Tabac : les pauvres fument plus et sont moins sensibles aux campagnes de prévention

Viva *

Les personnes socialement défavorisées et/ou moins éduquées sont les plus touchées par le tabagisme indique une étude de l'Observatoire régional de la santé Provence-Alpes-Côte-d'Azur rapportée par le Point.

Faite sur la base des enquêtes menées par l'Inpes par téléphone entre 2000 et 2008, l'étude suit la « trajectoire tabagique » de trois groupes, selon les âges et les catégories professionnelles.

Chez les cadres et les professions intellectuelles, la prévalence du tabac a baissé entre 200 et 2003, passant de 36 % à 27 % avant de se stabiliser à 28 % en 2008.

Chez les ouvriers ayant un emploi, la proportion de fumeurs a mis plus longtemps à baisser, passant de 45 % en 2000 à 37 % en 2005. Elle est même remontée à 43 % en 2008.
La proportion de fumeurs dans le groupe des chômeurs a baissé beaucoup plus faiblement entre 2000 (44 %) et 2003 (40 %) avant de remonter à 49 % en 2008, bien plus qu'au début de l'enquête.

Les écarts sont aussi importants si l'on considère le niveau d'étude : 35 % des diplômés universitaires fumaient en 2000 et seulement 26 % en 2005. Pour les personnes les moins diplômées, les chiffres sont de 45 % en 2000 et 39 % en 2005.

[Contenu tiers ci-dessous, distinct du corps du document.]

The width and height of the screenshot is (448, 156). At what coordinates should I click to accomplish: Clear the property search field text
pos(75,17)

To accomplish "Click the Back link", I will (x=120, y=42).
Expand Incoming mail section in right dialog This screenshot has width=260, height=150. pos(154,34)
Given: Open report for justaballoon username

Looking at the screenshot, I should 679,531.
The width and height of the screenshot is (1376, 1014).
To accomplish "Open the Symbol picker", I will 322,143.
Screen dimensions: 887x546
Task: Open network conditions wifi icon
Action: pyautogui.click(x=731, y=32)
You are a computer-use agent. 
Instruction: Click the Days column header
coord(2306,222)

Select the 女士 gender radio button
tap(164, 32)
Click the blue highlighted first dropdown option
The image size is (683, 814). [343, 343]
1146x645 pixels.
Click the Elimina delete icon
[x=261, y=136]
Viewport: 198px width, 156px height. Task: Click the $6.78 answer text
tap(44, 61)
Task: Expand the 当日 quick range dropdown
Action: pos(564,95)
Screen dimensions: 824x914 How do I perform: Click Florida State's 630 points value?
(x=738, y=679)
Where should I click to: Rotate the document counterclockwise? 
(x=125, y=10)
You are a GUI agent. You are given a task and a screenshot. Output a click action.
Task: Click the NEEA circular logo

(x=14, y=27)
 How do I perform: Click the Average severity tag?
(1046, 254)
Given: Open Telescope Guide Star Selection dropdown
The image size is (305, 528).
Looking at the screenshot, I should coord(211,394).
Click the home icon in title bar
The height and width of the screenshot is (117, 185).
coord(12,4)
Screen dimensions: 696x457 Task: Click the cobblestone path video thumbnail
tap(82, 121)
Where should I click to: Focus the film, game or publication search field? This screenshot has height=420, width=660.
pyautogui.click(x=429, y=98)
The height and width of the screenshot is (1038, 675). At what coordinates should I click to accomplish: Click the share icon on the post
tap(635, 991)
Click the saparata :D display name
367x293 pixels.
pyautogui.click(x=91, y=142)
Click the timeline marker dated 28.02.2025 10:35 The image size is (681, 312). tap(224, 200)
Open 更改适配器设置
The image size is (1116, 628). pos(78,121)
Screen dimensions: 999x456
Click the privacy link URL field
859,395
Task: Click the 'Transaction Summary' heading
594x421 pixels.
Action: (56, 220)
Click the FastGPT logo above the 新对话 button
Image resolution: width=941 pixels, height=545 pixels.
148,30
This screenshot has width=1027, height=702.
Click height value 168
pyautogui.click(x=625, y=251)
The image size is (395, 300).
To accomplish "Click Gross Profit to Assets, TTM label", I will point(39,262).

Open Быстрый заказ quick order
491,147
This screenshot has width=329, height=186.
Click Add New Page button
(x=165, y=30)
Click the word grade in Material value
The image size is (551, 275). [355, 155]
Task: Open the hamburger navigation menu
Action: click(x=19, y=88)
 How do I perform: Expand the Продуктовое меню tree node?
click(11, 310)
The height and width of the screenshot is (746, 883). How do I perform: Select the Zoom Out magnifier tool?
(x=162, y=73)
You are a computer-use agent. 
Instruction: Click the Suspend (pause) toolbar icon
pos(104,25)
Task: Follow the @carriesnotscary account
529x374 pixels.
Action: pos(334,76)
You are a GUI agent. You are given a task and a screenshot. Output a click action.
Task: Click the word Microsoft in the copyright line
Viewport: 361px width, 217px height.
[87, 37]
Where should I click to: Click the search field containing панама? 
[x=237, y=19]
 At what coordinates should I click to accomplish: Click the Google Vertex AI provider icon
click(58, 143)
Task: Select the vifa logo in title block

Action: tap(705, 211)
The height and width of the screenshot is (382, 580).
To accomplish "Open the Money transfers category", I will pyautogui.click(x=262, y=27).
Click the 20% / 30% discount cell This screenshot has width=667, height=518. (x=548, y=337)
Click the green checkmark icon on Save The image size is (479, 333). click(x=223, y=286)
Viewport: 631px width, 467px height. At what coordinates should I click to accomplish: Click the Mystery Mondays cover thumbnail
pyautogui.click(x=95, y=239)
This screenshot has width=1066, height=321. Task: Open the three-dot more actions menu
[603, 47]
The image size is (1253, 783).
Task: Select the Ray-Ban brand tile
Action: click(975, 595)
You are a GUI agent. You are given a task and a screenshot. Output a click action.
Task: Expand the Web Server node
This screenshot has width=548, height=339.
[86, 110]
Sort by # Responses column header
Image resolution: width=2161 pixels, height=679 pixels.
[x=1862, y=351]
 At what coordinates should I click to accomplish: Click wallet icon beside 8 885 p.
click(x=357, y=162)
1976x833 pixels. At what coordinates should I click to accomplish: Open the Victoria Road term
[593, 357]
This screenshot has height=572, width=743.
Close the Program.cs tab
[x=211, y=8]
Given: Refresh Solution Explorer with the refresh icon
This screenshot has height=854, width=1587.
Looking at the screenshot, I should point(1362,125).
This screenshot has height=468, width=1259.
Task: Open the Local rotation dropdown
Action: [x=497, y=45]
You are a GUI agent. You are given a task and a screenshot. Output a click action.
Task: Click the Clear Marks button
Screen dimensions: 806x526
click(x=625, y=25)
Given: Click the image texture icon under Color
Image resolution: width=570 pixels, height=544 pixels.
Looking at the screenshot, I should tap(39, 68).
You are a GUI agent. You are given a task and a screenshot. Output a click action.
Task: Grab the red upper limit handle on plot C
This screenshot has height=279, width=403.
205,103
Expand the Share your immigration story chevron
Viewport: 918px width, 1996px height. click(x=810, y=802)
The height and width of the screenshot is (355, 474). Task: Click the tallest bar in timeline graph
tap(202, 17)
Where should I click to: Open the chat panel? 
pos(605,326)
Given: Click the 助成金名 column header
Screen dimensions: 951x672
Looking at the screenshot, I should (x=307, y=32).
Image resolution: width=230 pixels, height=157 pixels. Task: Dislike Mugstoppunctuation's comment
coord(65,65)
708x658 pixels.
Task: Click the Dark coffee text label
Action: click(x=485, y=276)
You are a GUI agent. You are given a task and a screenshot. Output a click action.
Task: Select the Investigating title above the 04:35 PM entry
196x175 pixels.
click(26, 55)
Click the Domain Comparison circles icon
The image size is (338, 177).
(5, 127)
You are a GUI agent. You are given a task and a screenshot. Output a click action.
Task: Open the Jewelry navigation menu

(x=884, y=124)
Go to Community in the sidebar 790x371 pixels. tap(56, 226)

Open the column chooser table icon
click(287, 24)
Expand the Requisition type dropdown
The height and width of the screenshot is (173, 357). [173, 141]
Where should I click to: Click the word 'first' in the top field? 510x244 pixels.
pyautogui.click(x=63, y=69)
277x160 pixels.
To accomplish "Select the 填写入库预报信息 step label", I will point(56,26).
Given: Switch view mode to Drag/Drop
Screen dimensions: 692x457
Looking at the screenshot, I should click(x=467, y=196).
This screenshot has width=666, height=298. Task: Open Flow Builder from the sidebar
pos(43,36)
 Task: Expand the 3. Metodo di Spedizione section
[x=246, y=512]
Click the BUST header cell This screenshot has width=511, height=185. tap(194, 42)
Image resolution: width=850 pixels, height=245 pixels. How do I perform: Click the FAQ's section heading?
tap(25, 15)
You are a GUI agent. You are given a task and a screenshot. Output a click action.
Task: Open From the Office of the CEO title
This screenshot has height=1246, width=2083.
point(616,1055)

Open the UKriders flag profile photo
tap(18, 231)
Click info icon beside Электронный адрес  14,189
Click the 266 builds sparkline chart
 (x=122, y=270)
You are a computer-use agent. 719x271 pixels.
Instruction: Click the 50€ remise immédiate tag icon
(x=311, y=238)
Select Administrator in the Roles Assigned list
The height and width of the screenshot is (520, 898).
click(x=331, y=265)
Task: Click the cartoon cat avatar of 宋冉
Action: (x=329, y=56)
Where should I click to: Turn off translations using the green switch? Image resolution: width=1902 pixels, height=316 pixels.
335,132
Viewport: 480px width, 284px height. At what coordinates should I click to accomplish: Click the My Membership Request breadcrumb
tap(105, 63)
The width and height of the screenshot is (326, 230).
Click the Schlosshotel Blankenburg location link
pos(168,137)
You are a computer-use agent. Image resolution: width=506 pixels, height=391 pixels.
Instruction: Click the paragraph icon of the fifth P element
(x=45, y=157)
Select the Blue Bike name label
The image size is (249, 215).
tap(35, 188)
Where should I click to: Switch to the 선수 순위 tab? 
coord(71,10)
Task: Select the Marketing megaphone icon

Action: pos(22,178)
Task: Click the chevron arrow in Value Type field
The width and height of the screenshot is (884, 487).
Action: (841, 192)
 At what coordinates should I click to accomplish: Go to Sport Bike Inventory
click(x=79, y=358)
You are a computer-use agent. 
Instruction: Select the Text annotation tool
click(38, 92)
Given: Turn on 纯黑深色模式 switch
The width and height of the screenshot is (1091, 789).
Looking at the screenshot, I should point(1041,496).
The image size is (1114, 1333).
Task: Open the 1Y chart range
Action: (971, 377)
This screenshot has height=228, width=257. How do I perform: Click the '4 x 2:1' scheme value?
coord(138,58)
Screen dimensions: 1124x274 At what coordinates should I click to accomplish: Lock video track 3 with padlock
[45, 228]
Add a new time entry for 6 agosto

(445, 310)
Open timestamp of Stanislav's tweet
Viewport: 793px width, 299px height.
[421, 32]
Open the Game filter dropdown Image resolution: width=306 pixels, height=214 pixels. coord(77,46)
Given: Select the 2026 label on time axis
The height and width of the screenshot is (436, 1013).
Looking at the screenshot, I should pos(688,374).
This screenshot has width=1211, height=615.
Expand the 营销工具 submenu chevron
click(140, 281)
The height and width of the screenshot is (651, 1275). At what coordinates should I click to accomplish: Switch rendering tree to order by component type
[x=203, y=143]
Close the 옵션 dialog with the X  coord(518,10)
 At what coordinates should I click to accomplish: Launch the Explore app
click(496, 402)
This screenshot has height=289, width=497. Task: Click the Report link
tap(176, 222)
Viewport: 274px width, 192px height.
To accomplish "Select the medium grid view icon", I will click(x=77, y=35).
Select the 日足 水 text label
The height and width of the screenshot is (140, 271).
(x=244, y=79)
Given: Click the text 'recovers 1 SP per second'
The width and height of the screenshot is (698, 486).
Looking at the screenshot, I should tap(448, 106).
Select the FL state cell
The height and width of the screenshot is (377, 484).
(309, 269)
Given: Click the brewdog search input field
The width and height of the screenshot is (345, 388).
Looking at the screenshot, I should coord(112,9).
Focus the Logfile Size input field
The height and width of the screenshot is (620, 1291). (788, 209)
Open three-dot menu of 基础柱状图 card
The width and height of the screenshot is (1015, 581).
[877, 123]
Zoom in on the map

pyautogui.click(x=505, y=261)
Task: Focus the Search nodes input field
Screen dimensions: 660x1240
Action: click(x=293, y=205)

Se penchant sur le coût de cette dépendance, l'Ors estime qu'en 2000 les 10 % de fumeurs les plus pauvres consacraient 25 % de leurs revenus à l'achat de cigarettes et 31 % en 2005 !
Plus inquiétant encore, l'Ors Paca estime que les campagnes de prévention touchent plus difficilement les publics en difficulté. Les auteurs de l'étude estiment donc qu'il faut mener des campagnes anti-tabac ciblées pour ces publics en difficulté.